In Colorado, the 2016 voter-approved End of Life Options Act requires terminally ill individuals with a prognosis of six months or less to be a resident of the state of Colorado.

“I want medical aid in dying so I can choose the time and the place and the people that around me of my ending, which is coming. It's inevitable,” he said.

McComas said Colorado is the closest state to him in Minnesota with a medical-aid-in-dying law, but moving states isn’t a viable option.

“It'd be very, very disruptive at a time when we don't want disruption, we want peace and tranquility, and we want to enjoy each other, and I want to say my goodbyes up here in an appropriate way,” said McComas.

Because of Colorado’s residency requirement, McComas and two Colorado physicians filed a lawsuit against state leaders like Governor Jared Polis, Attorney General Phil Weiser, and the executive director of the Colorado Department of Public Health and Environment (CDPHE).

The lawsuit contends that Colorado’s residency requirement in the End of Life Options Act violates the U.S. Constitution’s guarantee of equal treatment. The federal lawsuit was filed in the US District Court of Colorado on May 22. A scheduling conference is set for Aug. 21.

The offices for Governor Polis and Attorney General Weiser said they won’t comment on active litigation. The Department of Public Health and Environment did not respond to a request for comment.

Similar lawsuits filed in Oregon and Vermont were settled, according to the nonprofit Compassion & Choices, which pushes for end of life options legislation around the country.

According to the group, both Oregon and Vermont state legislatures ultimately removed the residency requirement from the bill’s language. Litigation is ongoing in New Jersey, the group said.

Dr. Barbara Morris, a patient advocate, physician, and geriatrician in Golden, is one of the two doctors attached to the lawsuit.

“If you think about it, and think about healthcare and as a physician, when I think about it, there's no other situation in which I'm restricted in the care I provide in Colorado to out of state residents,” Dr. Morris said. “I don't ask patients for their licenses or their leases or their utility bills to provide care.”

Dr. Morris didn’t help write the original Colorado law in 2016, but she said the residency requirement could have been added since Colorado was one of the only states with such a law at the time.

“I think originally, because these laws were new, there was concern about whether there would be an undue influx of patients into states,” she said. “But that never came to pass in any of the other states. And I think that those folks who thought there would be a problem. I think it was a sincere worry, but I don't think it's one that we really have any evidence would happen.”

Morris said she hopes Governor Polis and other state leaders agree to settle the case and avoid creating additional barriers for patients.

According to annual data compiled by CDPHE regarding the End of Life Options Act, the number of patients being prescribed aid-in-dying medication has been increasing since 2017.

In 2021, 218 patients were prescribed the medication.

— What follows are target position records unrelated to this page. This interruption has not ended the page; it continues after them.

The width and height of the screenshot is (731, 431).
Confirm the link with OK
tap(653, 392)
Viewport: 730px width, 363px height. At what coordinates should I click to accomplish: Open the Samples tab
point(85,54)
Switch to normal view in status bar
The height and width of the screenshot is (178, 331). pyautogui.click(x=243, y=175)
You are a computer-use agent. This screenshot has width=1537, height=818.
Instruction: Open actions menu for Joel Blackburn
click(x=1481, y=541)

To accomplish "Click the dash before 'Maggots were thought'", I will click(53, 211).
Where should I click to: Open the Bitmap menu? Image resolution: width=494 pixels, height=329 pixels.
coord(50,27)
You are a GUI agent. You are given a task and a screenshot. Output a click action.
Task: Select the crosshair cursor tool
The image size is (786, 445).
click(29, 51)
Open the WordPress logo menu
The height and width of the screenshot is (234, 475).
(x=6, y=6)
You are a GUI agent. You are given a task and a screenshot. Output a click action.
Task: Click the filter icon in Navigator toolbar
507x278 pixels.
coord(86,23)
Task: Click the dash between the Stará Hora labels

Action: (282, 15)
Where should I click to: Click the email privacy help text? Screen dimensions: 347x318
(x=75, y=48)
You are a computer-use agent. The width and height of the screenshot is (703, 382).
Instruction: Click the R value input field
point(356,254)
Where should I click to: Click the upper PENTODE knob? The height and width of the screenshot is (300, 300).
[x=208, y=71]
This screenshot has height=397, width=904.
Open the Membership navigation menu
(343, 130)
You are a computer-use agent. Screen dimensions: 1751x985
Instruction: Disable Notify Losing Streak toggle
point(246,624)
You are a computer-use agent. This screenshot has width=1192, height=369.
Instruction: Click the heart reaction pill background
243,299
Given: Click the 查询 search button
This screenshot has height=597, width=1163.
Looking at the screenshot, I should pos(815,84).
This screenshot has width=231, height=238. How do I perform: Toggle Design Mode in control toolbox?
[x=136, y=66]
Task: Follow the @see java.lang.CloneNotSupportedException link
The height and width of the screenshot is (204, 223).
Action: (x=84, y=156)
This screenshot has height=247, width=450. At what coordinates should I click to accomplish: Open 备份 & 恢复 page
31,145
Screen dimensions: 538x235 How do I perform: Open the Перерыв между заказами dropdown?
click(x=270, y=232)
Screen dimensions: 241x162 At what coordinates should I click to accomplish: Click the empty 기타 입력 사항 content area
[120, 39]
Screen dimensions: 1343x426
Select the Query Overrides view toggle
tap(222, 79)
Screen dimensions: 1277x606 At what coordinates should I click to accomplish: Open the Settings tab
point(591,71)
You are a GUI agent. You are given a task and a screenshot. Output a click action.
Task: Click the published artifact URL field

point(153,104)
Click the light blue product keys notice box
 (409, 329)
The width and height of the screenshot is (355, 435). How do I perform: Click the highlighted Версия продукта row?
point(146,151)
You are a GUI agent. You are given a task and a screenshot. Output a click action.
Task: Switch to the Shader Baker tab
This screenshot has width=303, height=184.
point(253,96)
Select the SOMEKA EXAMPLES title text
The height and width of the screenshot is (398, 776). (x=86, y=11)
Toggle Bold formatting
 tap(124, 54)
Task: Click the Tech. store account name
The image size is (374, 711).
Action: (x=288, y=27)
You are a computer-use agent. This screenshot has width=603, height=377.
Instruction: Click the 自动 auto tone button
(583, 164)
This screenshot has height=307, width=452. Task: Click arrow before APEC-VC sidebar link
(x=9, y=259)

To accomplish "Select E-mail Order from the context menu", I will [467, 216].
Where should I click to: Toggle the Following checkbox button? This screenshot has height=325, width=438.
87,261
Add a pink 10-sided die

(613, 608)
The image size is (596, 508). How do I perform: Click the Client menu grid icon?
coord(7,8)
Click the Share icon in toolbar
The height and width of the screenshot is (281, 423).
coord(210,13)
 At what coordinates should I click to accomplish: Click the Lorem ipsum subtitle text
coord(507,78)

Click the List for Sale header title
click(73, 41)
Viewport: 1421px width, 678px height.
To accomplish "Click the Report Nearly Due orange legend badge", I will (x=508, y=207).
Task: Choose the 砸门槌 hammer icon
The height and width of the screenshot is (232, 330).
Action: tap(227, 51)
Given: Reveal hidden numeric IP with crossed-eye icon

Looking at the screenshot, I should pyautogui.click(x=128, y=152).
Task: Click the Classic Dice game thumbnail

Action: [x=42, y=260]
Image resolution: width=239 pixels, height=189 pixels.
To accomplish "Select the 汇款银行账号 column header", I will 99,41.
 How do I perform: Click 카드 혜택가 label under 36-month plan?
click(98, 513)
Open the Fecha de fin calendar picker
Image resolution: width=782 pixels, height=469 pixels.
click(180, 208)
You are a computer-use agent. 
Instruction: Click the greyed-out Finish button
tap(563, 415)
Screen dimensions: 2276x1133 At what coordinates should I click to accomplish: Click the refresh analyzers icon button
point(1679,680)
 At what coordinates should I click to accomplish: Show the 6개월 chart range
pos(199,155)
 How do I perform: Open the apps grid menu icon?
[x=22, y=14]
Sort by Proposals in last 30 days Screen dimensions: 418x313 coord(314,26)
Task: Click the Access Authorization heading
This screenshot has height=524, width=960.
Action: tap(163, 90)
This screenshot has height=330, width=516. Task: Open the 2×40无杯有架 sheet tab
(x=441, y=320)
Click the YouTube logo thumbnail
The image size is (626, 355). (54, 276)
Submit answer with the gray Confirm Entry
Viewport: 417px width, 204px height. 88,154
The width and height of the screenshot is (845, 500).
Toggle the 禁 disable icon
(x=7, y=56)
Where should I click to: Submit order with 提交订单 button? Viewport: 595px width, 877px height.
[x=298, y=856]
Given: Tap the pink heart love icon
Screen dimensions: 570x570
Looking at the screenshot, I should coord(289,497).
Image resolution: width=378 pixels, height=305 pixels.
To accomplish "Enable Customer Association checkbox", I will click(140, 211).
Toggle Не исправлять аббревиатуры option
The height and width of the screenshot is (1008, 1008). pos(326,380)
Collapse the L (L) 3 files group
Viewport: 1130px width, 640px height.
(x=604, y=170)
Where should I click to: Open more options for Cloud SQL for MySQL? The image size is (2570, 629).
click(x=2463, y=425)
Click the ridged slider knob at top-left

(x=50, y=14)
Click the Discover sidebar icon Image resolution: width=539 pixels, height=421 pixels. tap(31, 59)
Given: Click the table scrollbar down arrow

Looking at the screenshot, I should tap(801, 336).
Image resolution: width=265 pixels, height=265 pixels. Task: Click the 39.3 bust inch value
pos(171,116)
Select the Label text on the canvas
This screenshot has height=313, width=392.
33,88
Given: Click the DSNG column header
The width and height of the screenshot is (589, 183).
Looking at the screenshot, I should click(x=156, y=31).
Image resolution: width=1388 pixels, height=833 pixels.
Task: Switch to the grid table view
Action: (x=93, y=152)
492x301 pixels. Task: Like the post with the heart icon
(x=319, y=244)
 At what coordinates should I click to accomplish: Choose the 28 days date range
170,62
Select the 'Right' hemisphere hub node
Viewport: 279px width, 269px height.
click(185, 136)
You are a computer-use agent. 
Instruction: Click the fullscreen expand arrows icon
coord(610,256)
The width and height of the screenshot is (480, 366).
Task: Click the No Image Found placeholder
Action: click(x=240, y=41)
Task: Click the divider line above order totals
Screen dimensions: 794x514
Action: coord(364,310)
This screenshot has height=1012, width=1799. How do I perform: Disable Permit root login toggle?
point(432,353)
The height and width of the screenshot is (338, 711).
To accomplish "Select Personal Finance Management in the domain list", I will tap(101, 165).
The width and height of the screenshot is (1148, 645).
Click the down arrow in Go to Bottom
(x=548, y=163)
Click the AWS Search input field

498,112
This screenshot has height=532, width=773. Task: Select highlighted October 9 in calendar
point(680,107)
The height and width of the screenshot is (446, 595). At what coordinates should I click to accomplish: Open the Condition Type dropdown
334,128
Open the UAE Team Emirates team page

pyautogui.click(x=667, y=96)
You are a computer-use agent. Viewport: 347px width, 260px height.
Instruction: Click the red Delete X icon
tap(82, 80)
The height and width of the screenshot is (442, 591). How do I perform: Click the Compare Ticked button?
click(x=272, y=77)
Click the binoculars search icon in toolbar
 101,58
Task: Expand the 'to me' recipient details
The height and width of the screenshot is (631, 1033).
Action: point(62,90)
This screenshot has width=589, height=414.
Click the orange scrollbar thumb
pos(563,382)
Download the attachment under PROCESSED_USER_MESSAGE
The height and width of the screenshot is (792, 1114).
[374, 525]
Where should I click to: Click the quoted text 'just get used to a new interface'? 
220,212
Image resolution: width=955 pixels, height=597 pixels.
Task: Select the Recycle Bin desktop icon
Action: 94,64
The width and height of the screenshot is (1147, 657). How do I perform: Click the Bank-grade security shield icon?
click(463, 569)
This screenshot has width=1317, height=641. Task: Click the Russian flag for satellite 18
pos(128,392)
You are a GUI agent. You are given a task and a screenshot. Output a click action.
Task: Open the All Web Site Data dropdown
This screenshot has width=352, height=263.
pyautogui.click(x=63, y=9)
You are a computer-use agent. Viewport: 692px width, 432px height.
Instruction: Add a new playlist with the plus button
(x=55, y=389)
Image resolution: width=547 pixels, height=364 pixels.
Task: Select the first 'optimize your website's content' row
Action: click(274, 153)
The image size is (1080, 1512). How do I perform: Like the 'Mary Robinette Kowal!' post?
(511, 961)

That number more than doubled to 510 in 2024. From 2017 to 2024, 1,200 patients have been prescribed the medication.

But only about 300 patients actually had aid-in-dying medication dispensed. Dr. Morris said this discrepancy is expected.

“Our numbers, we think, are probably similar to other states in that probably 30% of those patients who qualify and were prescribed will actually never take the medication, and that's for a variety of reasons,” she said.

“But one reason that really stands out for me is that the patients and their families will tell you how they feel to be respected and listened to, to know that the medication is available as an option if their suffering is so overwhelming and that is extremely important to them.”